Parties to such a procedure may not disclose to any third party any information received from their participation in this procedure unless express prior authorisation by the CCCS has been obtained.

As this procedure has been introduced only recently, it is as yet untested in the courts but it would appear from the language of the Fast Track Procedure Practice Statement that the level of judicial oversight that applies to matters handled under the fast-track procedure would not differ materially from other cases.

Corporate defendant and employees

When immunity or partial leniency is granted to a corporate defendant, how will its current and former employees be treated?
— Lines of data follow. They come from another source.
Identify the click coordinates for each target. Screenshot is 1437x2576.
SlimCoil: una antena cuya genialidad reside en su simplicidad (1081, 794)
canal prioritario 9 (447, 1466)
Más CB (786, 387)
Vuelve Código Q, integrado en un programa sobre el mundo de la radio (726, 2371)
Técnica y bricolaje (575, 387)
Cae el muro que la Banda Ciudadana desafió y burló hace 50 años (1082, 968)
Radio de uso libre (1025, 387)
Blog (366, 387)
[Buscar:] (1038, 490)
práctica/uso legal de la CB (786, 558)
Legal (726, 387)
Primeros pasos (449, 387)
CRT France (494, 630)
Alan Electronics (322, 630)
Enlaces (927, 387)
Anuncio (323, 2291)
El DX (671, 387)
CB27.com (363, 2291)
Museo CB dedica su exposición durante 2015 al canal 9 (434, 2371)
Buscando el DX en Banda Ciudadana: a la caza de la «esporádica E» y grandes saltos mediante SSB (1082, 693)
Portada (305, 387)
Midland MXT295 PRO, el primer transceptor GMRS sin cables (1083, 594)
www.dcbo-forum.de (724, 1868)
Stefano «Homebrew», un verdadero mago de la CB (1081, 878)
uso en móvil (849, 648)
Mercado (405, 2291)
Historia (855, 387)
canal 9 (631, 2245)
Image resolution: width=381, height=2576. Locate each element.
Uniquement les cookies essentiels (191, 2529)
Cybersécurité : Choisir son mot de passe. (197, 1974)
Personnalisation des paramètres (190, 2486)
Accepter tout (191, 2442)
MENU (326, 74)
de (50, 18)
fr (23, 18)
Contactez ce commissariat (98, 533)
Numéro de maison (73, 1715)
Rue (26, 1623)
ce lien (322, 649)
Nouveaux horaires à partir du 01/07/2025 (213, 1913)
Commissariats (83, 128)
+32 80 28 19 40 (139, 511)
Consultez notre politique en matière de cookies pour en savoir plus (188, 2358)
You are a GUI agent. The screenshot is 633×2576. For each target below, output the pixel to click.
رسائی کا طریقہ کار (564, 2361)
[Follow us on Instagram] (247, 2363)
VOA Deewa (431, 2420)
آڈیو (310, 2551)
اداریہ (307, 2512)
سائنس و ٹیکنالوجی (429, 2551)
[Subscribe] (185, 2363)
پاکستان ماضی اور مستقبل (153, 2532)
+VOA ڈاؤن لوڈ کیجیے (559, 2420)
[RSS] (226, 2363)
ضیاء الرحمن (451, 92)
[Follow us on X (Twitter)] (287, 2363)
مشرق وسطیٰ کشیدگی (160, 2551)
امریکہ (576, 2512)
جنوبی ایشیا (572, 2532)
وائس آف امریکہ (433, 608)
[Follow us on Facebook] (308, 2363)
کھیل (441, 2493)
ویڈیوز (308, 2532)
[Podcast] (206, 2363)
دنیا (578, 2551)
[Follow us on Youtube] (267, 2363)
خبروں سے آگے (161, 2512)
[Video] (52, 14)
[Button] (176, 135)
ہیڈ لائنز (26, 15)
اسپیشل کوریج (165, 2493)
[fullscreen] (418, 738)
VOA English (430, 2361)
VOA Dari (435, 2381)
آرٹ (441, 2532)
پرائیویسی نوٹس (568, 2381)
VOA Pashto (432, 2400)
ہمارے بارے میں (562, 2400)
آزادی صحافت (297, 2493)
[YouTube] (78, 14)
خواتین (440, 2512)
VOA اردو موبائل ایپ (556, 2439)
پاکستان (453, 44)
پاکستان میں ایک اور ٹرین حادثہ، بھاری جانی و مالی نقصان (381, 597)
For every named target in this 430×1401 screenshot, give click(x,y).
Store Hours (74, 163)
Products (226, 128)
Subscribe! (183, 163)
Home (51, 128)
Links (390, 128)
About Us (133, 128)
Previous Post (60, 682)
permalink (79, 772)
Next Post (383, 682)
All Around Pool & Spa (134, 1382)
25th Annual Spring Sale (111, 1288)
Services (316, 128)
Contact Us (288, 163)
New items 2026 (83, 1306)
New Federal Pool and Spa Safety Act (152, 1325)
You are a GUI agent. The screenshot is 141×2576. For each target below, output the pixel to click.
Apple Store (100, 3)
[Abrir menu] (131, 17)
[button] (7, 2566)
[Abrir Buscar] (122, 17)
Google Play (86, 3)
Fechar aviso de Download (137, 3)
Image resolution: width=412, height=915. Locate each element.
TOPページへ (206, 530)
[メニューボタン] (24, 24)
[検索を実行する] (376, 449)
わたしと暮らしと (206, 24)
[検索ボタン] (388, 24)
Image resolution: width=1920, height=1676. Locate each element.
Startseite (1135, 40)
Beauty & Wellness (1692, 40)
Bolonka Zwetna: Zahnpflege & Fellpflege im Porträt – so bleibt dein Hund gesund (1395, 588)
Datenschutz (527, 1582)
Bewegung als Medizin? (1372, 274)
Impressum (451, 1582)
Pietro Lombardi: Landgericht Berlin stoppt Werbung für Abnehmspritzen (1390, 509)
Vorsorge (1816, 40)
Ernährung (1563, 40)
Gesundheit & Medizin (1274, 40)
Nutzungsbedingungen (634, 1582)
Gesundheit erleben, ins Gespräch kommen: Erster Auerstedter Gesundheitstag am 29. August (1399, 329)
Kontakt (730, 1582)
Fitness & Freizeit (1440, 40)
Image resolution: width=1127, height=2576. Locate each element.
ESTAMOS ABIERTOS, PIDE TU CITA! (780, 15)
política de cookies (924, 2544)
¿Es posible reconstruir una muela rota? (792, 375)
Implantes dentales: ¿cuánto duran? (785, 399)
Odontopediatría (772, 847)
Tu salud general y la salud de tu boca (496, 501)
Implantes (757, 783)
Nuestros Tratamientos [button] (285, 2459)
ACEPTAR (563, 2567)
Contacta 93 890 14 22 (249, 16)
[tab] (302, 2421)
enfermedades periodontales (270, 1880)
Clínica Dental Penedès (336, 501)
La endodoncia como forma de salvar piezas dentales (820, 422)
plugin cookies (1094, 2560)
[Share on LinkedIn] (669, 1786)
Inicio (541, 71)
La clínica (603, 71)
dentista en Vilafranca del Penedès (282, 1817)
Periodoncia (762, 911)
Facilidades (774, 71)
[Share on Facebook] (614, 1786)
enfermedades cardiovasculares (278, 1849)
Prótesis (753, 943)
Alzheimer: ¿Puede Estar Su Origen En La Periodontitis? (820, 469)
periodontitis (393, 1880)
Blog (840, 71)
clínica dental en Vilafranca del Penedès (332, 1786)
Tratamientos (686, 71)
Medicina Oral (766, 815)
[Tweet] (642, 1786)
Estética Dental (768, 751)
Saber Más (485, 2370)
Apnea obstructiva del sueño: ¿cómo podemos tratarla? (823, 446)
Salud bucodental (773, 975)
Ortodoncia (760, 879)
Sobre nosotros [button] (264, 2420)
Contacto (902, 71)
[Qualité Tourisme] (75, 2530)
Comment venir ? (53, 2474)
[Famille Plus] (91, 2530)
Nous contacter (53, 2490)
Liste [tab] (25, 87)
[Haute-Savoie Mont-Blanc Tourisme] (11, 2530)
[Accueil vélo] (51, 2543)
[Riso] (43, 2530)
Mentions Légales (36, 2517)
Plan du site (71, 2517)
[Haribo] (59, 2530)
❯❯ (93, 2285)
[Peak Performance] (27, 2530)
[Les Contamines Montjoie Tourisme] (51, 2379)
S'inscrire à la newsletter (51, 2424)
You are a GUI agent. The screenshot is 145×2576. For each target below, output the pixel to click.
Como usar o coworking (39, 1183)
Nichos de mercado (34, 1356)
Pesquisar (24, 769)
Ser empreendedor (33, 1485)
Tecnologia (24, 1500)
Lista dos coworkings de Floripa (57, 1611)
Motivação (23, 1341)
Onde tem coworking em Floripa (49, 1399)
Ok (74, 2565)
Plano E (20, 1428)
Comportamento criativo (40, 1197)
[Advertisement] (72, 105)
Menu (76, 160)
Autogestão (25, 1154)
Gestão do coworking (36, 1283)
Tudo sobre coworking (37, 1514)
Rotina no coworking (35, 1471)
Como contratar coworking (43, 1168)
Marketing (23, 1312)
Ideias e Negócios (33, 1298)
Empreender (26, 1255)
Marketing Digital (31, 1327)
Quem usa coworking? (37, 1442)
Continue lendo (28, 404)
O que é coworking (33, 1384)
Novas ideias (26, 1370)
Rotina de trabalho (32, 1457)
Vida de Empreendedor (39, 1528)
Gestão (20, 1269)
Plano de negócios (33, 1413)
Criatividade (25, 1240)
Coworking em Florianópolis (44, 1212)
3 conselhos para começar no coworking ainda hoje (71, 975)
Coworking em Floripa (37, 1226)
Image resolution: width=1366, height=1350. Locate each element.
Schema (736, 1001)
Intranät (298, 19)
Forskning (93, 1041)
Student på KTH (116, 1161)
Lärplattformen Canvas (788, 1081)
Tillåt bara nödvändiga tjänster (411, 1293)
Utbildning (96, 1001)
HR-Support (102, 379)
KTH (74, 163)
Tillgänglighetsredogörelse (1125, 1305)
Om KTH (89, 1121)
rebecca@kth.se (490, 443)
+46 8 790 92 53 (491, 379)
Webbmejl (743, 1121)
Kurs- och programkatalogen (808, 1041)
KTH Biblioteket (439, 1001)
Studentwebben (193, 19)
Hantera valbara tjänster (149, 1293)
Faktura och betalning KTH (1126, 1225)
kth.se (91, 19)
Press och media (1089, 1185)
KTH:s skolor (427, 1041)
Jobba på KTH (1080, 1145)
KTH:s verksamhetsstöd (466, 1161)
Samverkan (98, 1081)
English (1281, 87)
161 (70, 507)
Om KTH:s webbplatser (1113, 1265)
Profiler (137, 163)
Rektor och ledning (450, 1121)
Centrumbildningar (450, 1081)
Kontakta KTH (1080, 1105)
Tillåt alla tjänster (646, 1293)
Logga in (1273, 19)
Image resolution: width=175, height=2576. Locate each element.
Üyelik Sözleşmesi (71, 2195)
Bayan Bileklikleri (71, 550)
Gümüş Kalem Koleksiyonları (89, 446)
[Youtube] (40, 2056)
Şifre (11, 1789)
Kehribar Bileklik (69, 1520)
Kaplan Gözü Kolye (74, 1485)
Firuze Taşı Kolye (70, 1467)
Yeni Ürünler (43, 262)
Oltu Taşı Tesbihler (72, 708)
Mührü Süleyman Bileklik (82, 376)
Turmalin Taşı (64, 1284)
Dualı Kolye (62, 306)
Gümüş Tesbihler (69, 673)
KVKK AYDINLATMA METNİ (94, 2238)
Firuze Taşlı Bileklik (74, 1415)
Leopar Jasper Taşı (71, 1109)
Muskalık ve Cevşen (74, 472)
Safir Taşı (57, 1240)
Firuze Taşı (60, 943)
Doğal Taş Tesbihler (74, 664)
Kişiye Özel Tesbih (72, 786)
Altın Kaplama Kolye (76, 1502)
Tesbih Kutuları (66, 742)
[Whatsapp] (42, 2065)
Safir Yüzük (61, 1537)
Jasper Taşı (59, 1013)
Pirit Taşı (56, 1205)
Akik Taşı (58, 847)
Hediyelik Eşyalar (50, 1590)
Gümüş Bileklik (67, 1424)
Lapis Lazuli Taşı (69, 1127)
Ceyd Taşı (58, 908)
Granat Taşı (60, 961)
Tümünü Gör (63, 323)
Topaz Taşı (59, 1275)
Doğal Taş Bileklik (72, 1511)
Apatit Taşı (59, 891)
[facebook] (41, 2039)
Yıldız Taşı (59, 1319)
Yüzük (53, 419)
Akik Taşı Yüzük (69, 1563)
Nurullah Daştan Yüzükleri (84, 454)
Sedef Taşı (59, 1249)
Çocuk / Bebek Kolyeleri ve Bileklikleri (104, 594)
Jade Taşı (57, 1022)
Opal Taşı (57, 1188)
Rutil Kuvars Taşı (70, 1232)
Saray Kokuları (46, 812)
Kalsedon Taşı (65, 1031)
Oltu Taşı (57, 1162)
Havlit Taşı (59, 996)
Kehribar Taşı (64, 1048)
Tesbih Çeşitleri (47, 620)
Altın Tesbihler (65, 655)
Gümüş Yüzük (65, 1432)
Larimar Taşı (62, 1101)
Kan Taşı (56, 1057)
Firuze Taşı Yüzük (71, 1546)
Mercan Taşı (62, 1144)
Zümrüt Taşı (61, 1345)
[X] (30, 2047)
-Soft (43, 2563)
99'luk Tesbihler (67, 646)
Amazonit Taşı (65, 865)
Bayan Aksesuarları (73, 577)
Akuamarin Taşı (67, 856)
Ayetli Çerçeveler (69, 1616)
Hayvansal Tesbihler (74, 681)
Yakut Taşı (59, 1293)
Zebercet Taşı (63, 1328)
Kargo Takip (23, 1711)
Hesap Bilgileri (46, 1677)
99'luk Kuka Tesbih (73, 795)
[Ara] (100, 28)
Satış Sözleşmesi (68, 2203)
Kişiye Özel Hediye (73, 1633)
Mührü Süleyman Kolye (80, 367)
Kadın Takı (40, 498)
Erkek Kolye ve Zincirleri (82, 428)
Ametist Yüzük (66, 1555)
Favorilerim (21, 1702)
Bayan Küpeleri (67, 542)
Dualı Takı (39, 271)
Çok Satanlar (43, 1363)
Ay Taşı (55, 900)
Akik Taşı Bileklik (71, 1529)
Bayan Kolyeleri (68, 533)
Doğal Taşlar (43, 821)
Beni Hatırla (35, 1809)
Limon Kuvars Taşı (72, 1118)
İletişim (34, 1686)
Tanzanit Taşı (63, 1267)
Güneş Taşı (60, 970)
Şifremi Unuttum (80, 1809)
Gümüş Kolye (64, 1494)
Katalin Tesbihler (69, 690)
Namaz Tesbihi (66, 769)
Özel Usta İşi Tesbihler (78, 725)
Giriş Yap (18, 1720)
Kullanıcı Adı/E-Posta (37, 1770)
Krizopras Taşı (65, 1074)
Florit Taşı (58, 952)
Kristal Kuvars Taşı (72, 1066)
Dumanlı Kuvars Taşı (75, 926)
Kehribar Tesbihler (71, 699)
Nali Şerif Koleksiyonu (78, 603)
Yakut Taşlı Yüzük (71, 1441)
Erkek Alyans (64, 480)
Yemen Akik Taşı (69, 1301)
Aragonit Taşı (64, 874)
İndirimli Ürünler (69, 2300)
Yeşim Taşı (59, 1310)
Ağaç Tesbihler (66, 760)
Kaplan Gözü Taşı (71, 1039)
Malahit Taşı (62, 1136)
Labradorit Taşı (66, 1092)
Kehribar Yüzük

Employees contravening the prohibited actions contained in section 34 of the Act (the section 34 prohibition) would be considered contraventions by their employing undertaking in Singapore. In this regard, and given that there are no criminal sanctions for engaging in activity in breach of the section 34 prohibition, there is no distinction between an undertaking and its employees from the perspective of a leniency or immunity application.

Dealing with the enforcement agency

What are the practical steps for an immunity applicant or subsequent cooperating party in dealing with the enforcement agency?

Leniency or immunity applications may be made orally or in writing by an undertaking or its authorised representative. In the usual course, initial contact is made by phone and a time is arranged for the application to be made in person.

The Revised Leniency Guidelines indicate that it is possible that anonymous enquiries can be made to the CCCS to see if leniency is still available in respect of a particular matter, but that any subsequent application cannot be made anonymously.

To qualify for leniency or immunity, undertakings must, among other things, maintain continuous and complete cooperation with the CCCS throughout the investigation and until the conclusion of any action by the CCCS arising as a result of the investigation. Such undertakings must also provide the CCCS with all the information, documents and evidence available to it regarding the cartel activity.